— Exercise requirements —
Please show every line in the entries below that includes the word "agent".

*** Data to process ***

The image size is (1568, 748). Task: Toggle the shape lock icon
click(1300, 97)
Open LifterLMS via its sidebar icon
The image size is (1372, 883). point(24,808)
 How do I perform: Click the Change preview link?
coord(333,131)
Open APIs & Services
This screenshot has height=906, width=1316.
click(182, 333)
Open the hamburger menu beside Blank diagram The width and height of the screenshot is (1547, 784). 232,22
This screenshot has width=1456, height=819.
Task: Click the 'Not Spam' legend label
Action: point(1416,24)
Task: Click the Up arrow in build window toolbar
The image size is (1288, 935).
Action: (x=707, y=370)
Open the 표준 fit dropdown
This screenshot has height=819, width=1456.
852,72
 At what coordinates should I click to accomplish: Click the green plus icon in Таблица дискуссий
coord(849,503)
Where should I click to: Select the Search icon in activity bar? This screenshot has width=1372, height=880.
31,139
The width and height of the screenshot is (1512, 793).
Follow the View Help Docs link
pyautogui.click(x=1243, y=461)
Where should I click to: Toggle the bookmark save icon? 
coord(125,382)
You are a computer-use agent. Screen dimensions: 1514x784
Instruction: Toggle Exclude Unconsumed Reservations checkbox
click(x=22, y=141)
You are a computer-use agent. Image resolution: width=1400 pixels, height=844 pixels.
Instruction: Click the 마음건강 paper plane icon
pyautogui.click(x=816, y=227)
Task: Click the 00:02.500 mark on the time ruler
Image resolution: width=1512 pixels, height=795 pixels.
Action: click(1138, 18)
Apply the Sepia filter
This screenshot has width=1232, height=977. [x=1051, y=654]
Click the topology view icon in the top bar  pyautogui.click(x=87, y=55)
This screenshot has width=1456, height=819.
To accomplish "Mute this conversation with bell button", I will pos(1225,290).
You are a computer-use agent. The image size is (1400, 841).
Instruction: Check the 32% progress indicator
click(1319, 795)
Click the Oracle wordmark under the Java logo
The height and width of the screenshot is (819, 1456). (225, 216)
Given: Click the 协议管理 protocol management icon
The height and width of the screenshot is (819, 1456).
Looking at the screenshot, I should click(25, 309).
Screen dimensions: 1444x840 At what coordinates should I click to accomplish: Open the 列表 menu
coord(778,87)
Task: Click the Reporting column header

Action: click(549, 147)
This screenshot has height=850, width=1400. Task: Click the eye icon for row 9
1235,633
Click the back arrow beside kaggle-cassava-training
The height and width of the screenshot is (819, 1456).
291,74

*** End of Data to process ***

— Written solution —
You are a computer-use agent. Screen dimensions: 1514x784
You are a computer-use agent. Image resolution: width=1400 pixels, height=844 pixels.
You are a computer-use agent. The image size is (1400, 841).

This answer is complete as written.